310 LGBT foram vítimas da homofobia em 2013, segundo relatório do GGB

O Grupo Gay da Bahia (GGB) divulgou o relatório de 2013 com os crimes de ódio que aconteceram em todo o Brasil. Segundo o levantamento feito pela ONG, 310 LGBT foram vítimas fatais homo-transfobia, o que corresponde a um assassinato a cada 28 horas. A região Nordeste lidera o ranking com 43% das ocorrências.

No relatório, o GGB considera que os governos estaduais e federal não estão fazendo o dever de casa no que diz respeito às políticas públicas voltada para o público LGBT e, principalmente, na questão de segurança pública. O grupo também atenta para a impunidade nos crimes de homofobia: de cada dez assassinatos, apenas três tiveram os criminosos identificados.

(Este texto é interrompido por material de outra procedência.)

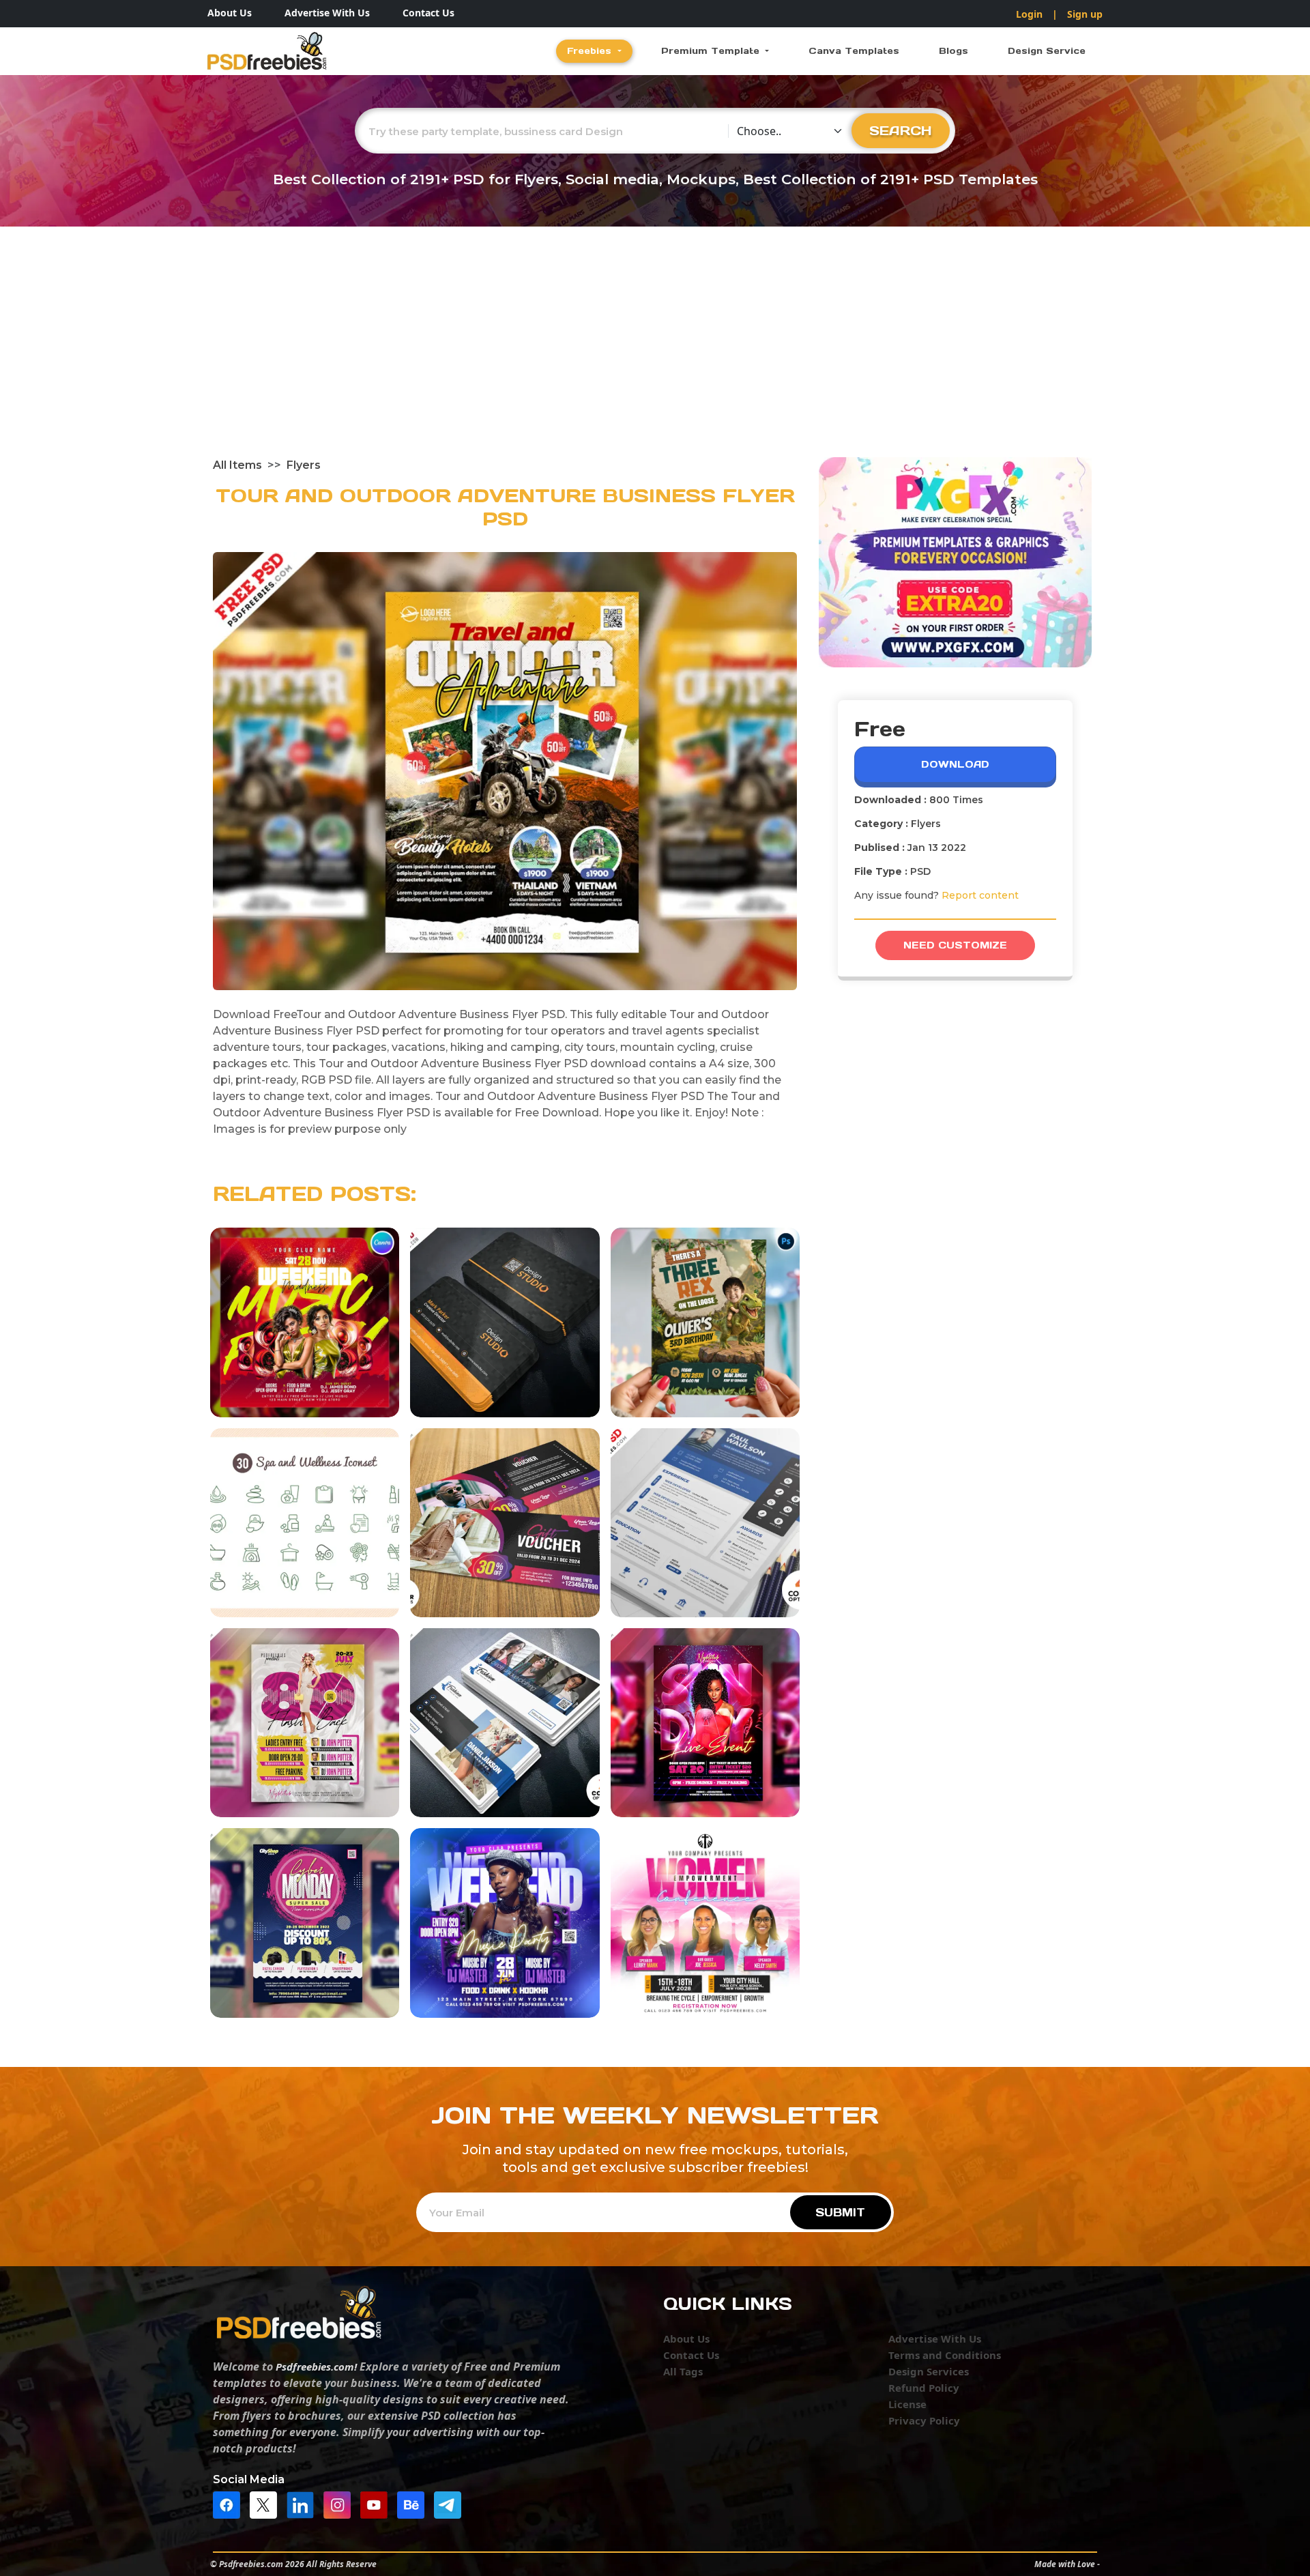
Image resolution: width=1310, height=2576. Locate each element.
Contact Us (428, 12)
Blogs (953, 51)
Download (955, 764)
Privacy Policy (924, 2420)
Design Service (1047, 51)
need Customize (955, 945)
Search (900, 130)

Em relação a 2012, houve um decréscimo de 7,7%. Mas, quando se leva em conta apenas a gestão da presidenta Dilma, houve um aumento de 14,7% de crimes motivados pela homofobia. O relatório também mostra que a maioria das vítimas é jovem. De acordo com o estudo, 55% delas tinham idade entre 20 e 40 anos.

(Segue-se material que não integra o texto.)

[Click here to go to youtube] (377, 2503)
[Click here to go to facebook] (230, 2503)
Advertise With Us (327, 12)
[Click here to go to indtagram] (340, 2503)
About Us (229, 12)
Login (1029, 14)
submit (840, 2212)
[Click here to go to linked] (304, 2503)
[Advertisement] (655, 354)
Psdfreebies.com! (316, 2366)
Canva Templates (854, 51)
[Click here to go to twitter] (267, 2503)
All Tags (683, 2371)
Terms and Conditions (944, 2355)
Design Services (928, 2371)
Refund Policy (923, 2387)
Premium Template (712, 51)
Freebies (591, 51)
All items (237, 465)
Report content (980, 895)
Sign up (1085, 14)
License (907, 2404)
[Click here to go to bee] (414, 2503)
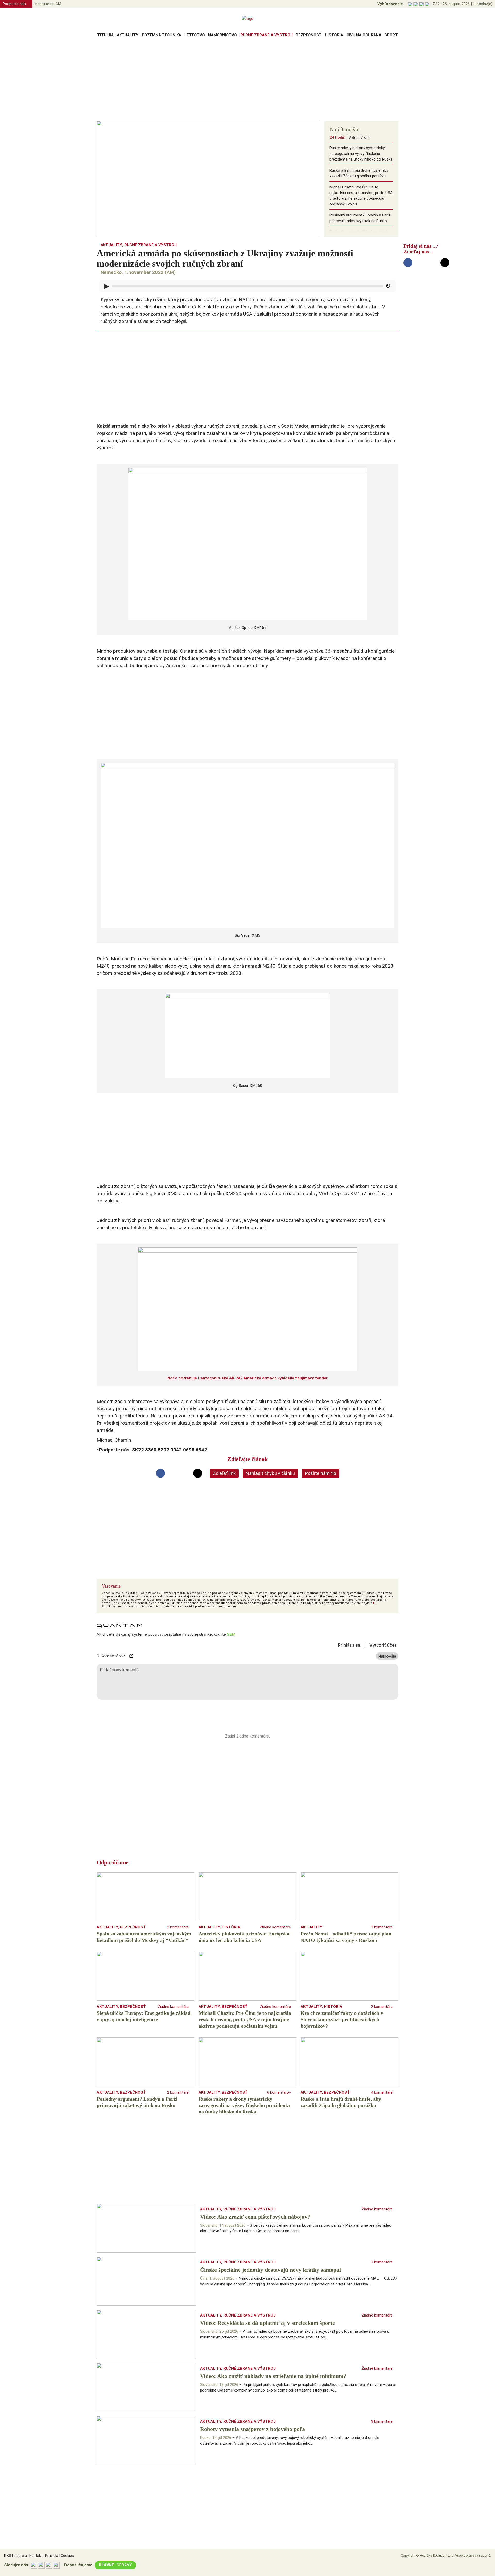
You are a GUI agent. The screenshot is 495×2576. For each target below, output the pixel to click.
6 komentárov (279, 2092)
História (334, 35)
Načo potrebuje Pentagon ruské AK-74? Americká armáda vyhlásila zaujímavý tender (247, 1378)
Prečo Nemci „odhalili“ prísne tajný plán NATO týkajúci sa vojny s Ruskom (358, 238)
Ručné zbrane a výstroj (266, 35)
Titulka (105, 35)
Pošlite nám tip (320, 1473)
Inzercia (19, 2556)
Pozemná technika (161, 35)
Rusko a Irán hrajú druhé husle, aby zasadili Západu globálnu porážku (358, 173)
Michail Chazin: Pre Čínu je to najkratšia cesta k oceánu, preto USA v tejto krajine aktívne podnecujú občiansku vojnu (361, 195)
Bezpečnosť (309, 35)
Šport (391, 35)
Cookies (66, 2556)
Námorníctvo (222, 35)
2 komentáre (178, 1927)
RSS (7, 2556)
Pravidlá (51, 2556)
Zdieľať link (224, 1473)
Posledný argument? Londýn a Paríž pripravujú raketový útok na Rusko (360, 218)
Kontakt (35, 2556)
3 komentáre (382, 1927)
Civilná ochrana (363, 35)
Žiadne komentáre (275, 1927)
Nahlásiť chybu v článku (270, 1473)
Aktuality (127, 35)
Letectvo (194, 35)
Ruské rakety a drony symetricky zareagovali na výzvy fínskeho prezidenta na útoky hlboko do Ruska (360, 154)
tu (374, 1603)
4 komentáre (382, 2092)
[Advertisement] (247, 81)
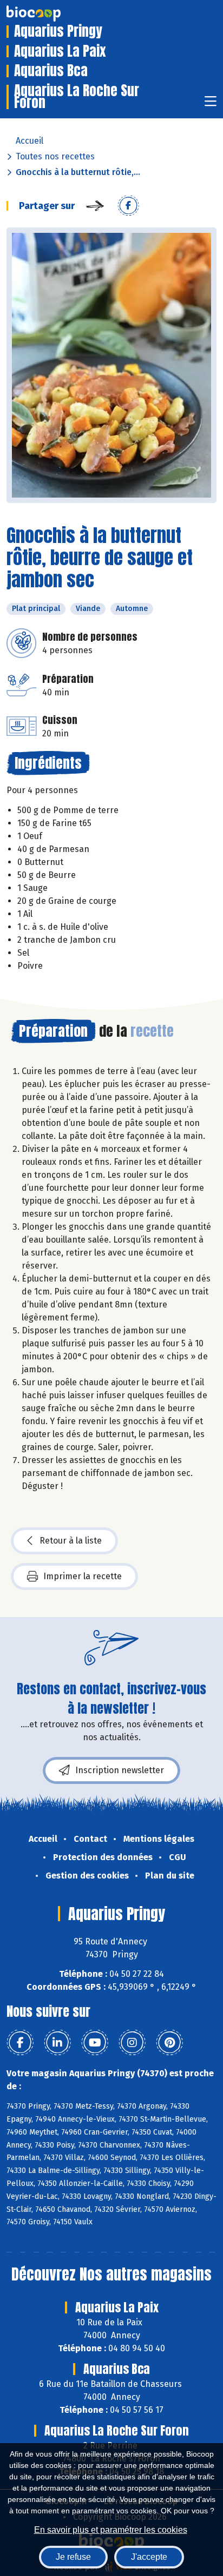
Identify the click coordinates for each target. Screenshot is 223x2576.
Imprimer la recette (82, 1576)
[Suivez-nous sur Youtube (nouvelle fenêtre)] (94, 2042)
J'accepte (149, 2556)
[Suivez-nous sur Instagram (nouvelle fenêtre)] (132, 2042)
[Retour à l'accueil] (49, 13)
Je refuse (73, 2556)
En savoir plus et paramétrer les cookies (110, 2529)
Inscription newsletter (119, 1770)
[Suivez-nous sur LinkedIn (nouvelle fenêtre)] (57, 2042)
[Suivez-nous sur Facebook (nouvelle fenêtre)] (20, 2042)
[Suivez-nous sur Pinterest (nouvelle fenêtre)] (169, 2042)
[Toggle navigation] (211, 104)
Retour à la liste (71, 1540)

Pernambuco ainda continua a ser o estado onde há mais assassinatos de LGBT. Em 2013, foram 34 vítimas, em um estado que possui 9 milhões de habitantes. O relatório também incluiu dez casos de suicídio, pois, segundo o mapeamento, trata-se de jovens gays que não aguentaram a pressão homofóbica.

O levantamento do GGB é feito a partir de notícias de jornal, internet e informações que os grupos LGBT enviam. Além do relatório, hoje há também um levantamento feito pelo governo federal a partir do Disque 100, onde as pessoas também podem denúncias casos de homofobia.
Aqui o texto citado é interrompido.